How long a divorce takes in Oklahoma depends on the particular circumstance of the divorce. Every divorce is different. Your personal history, background, financial situation, family circumstances and other details can effect how long your divorce will take. This article describes the main factors that will determine how long it takes to get a divorce in Oklahoma.
Divorce With or Without Children
In the state of Oklahoma, a divorce can be finalized within ten days of filing the divorce petition, if there are no children involved, which is the fastest you can expect to receive a final divorce order.
If children are involved, the state is required to wait 90 days from the date that the divorce petition was filed before it can issue a final divorce order. The purpose of this 90-day waiting period is to allow you to attend marriage and family counseling to see if there is away to resolve your differences and avoid the dissolution of your marriage
The judge can however, waive the 90-day waiting period if:
- Neither party objects
- The court has “good cause” to believe that after counseling, it is still unlikely that you will ever resolve your difference.
In addition, the law allows the court to waive the 90 day waiting period under the following conditions pursuant to 43 O.S. § 107.1(b):
- Extreme cruelty
- Abandonment for one year or longer
- Habitual drunkenness
- Imprisonment on felony charge, state or federal
- The procurement of a final divorce decree without this state by a husband or wife, which does not in this state release the other party from the obligations of the marriage.
- Internment in a state institution for the insane for a period of 5 years or more
- Conviction of child abuse
- A child of either party has been adjudicated deprived, pursuant to the Oklahoma Children’s Code, as a result of the actions of either party to the divorce and the party has not successfully completed the service and treatment plan required by the court.

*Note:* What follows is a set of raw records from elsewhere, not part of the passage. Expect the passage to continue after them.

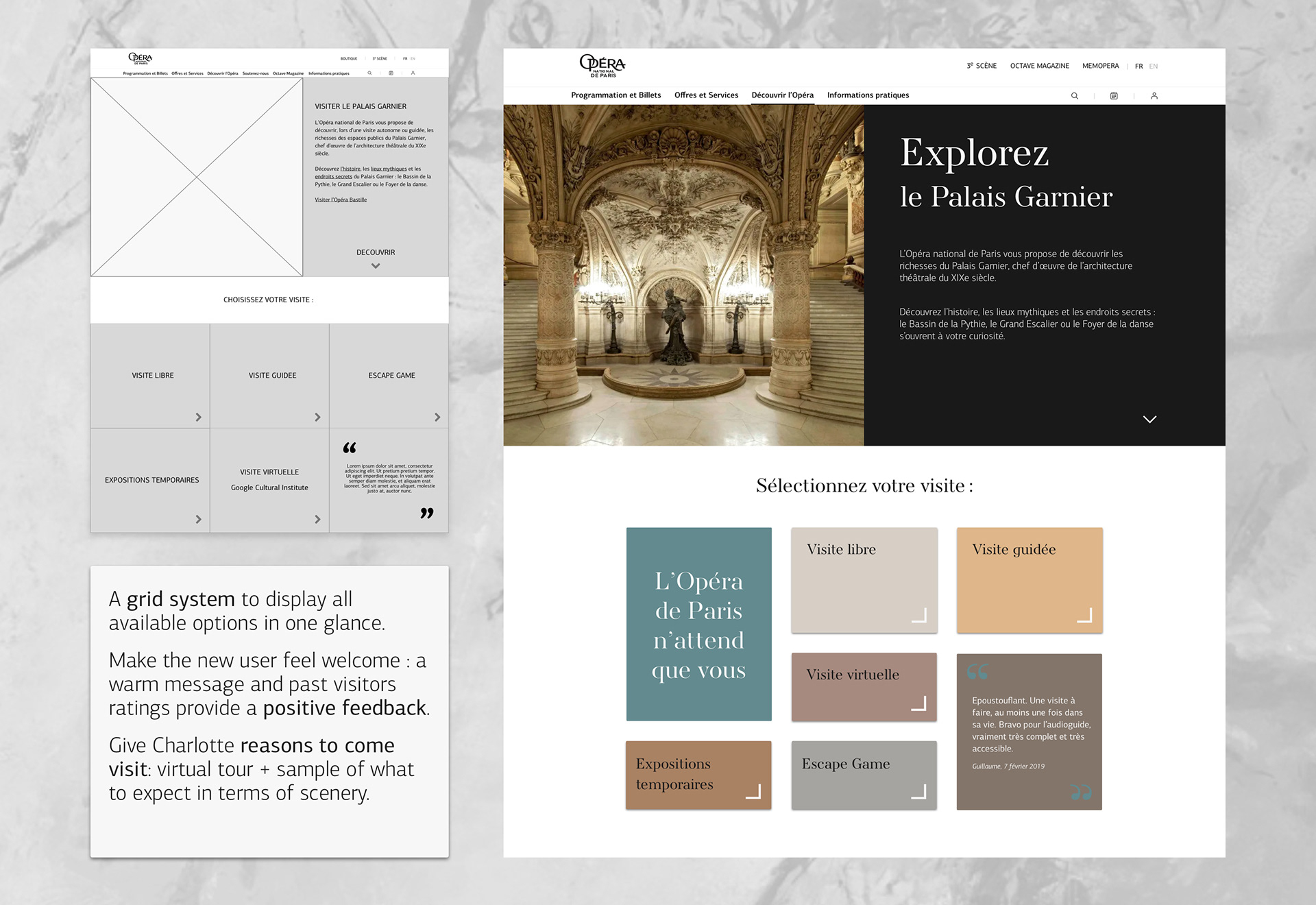Click the VISITE LIBRE wireframe tile arrow
The height and width of the screenshot is (905, 1316).
coord(198,417)
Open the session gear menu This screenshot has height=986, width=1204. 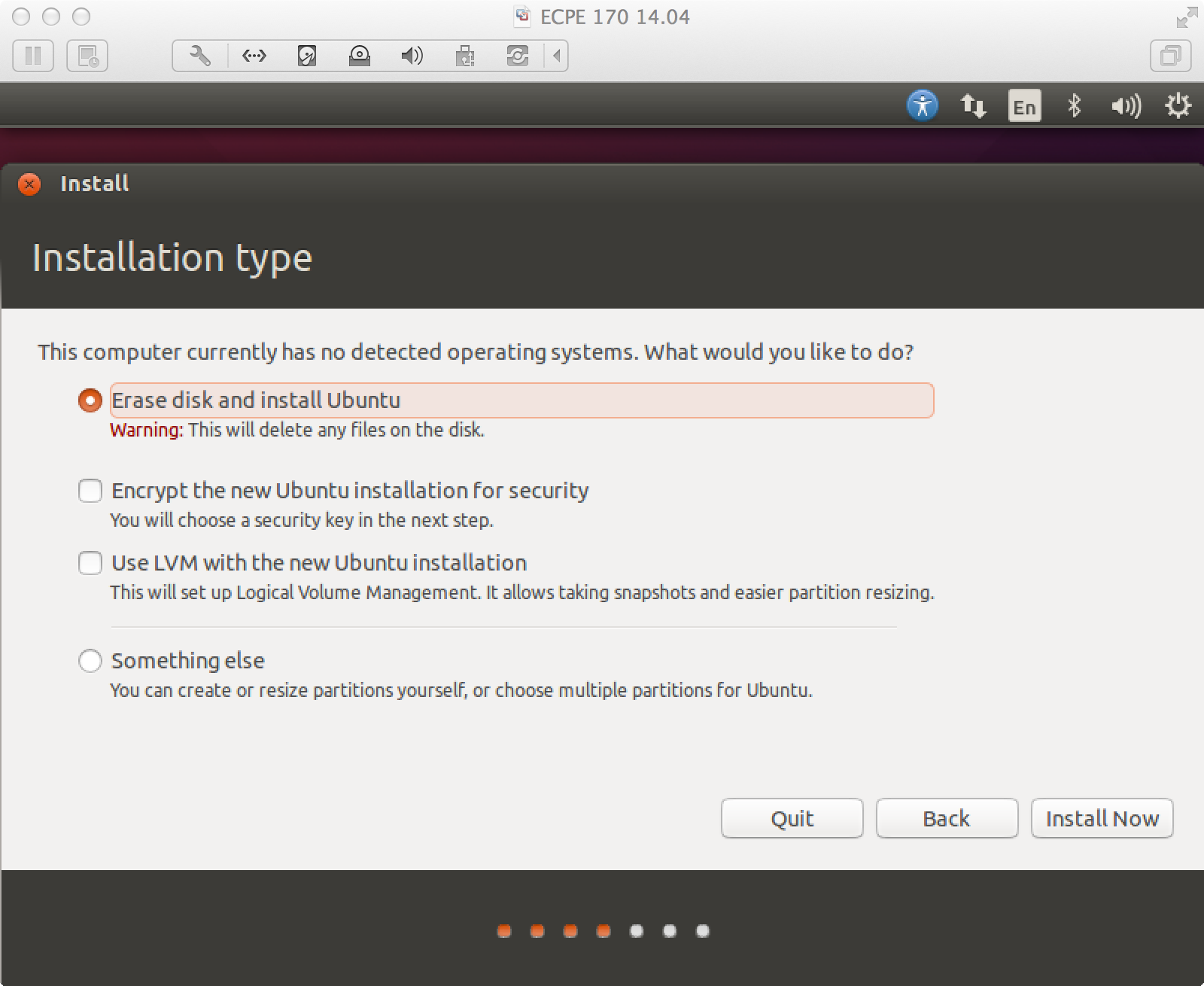[x=1176, y=106]
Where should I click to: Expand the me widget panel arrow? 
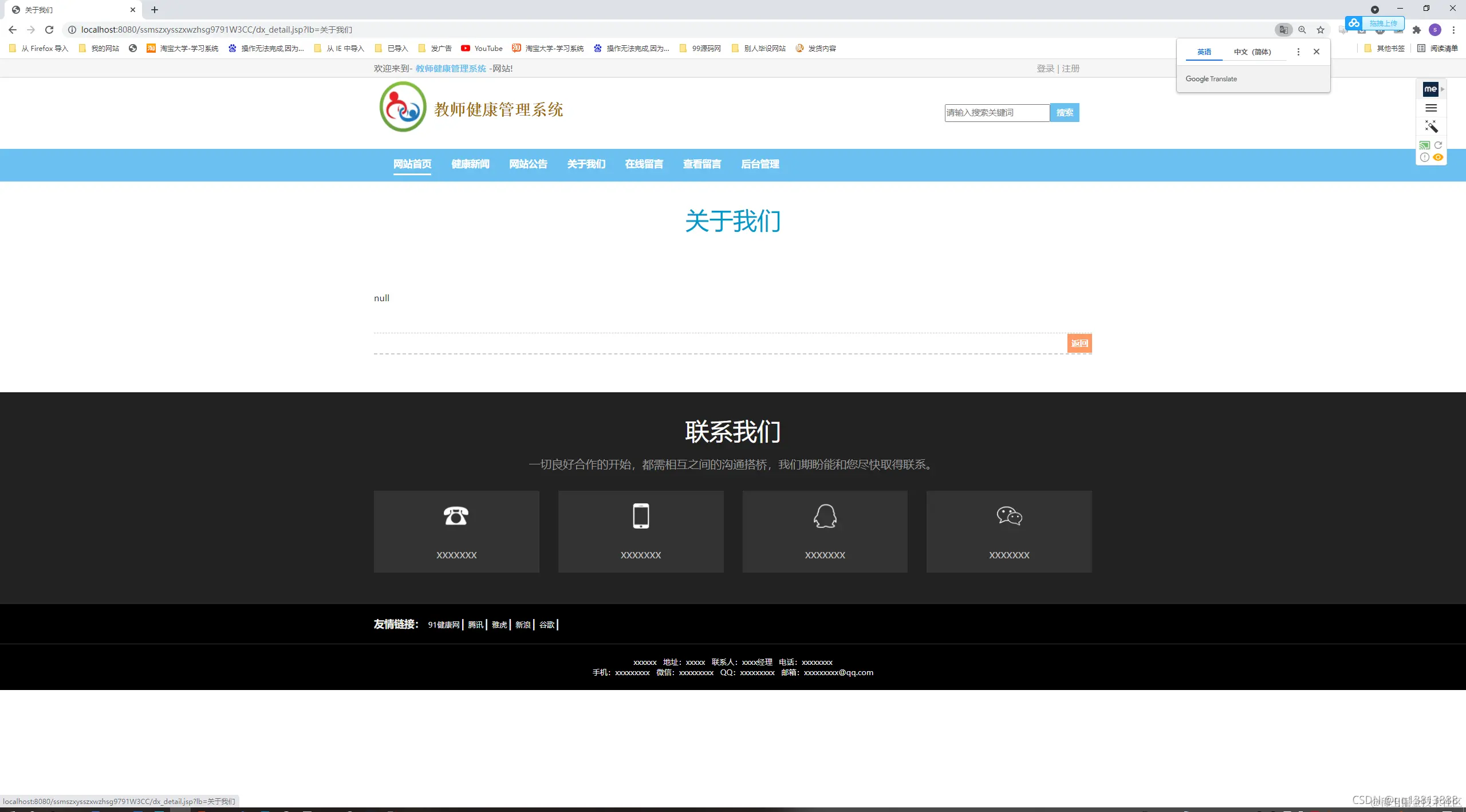1442,89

The length of your divorce proceedings will also depend on whether or not you and your spouse can agree on the terms of the divorce. If there is not an accord, you will need to negotiate an agreement or have the court do it for you, which can add significant time beyond the 30-day waiting period. This is usually the case where there is a significant amount assets to be distributed and/or child custody, child support and alimony to be determined.
How Long Does Divorce Take? It Depends…
Going through a divorce can be very stressful for all concerned and you will of course want to get it over and done in the shortest amount of time. How long the divorce process will take you in Oklahoma, mainly depends on whether or not children or involved and whether or not you and your spouse can agree to the terms of you divorce.